Let’s say that we know that our range of SO_Detail is 1 through 9. In that case, we can use a formula like the following to prepend exactly the right number of leading zeroes (each is shown for the number 9).

SELECT RIGHT(10+9, 1), RIGHT(100+9, 2), RIGHT(1000+9, 3);

-- Results:
9     09   009

The numbers 10, 100 and 1000, as well as the 1, 2 and 3 can be derived directly from the results returned by the former query. Let’s put this all together.

WITH Tally(n) AS
(
    SELECT TOP 100 ROW_NUMBER() OVER (ORDER BY (SELECT NULL))
    FROM (VALUES(0),(0),(0),(0),(0),(0),(0),(0),(0),(0)) a(b)
    CROSS JOIN(VALUES(0),(0),(0),(0),(0),(0),(0),(0),(0),(0)) b(c)
)
SELECT n, RIGHT(POWER(10, 1+FLOOR(LOG10(m))) + n, 1+FLOOR(LOG10(m)))
FROM
(
    SELECT n, m=MAX(n) OVER (PARTITION BY NULL)
    FROM Tally
) a
WHERE n IN (1, 9, 10, 11, 99, 100);

-- Results:
1      001
9      009
10     010
11     011
99     099
100    100

You see, our new formula using RIGHT not only gets us character strings. It also prepends exactly the correct number of zeroes so that the new result is sortable directly on the resulting character string.

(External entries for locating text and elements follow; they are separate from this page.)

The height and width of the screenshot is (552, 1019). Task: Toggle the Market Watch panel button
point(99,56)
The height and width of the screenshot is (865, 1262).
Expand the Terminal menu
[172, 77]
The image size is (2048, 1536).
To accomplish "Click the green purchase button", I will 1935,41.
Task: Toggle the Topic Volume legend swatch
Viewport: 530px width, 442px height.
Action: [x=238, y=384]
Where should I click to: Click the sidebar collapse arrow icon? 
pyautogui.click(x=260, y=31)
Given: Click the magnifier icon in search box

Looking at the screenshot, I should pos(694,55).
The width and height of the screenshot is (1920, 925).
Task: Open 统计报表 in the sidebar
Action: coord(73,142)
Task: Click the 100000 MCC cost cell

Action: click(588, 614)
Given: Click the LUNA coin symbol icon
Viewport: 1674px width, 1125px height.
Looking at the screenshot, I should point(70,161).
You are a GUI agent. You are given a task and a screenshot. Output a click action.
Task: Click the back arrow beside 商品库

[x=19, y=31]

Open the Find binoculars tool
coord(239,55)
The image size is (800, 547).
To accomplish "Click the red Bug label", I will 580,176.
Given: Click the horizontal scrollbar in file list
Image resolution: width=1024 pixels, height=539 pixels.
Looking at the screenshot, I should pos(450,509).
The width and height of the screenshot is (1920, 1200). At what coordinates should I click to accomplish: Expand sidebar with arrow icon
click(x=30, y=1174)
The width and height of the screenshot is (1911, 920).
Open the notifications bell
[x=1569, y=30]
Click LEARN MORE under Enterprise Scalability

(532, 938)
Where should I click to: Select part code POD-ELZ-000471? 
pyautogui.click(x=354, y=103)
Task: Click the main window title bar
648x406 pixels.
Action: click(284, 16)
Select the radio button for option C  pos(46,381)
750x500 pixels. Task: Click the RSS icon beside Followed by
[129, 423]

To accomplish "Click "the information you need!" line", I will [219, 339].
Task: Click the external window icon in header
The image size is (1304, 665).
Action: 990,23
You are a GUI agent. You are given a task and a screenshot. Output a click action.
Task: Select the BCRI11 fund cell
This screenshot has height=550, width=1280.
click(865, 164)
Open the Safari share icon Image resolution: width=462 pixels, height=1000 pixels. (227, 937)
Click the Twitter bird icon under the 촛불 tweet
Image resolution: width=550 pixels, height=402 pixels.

Let’s return to our SO Details table and see how we can apply this new formula to normalize our detail line numbers.

BEGIN TRANSACTION T1;

INSERT INTO #SO_Details
    (
        SO_Number, SO_Detail, Quantity, Price
    )
VALUES ('2013SO00001', '10', 2, 18.88);

WITH SO_Details AS
(
    SELECT SO_Number, SO_Detail, Quantity, Price
        ,m=MAX(CAST(SO_Detail AS INT)) OVER (PARTITION BY NULL)
    FROM #SO_Details
    WHERE SO_Number = '2013SO00001'
)
UPDATE SO_Details
SET SO_Detail = RIGHT(POWER(10, 1+FLOOR(LOG10(m))) + SO_Detail, 1+FLOOR(LOG10(m)));

SELECT *
FROM #SO_Details
ORDER BY SO_Number, SO_Detail;

ROLLBACK TRANSACTION T1;

-- Results:
SO_Number     SO_Detail  Quantity   Price   Extended_Price
2013SO00001   01         3          15.20   45.60
2013SO00001   02         3          9.40    28.20
2013SO00001   03         1          11.50   11.50
2013SO00001   04         2          11.55   23.10
2013SO00001   05         2          14.30   28.60
2013SO00001   06         10         13.32   133.20
2013SO00001   07         5          19.42   97.10
2013SO00001   08         6          10.15   60.90
2013SO00001   09         4          12.15   48.60
2013SO00001   10         2          18.88   37.76

Now our results are sorted as expected. Once again we have rolled back the transaction so we are left with only 9 rows in our #SO_Details table and single digit SO_Detail values.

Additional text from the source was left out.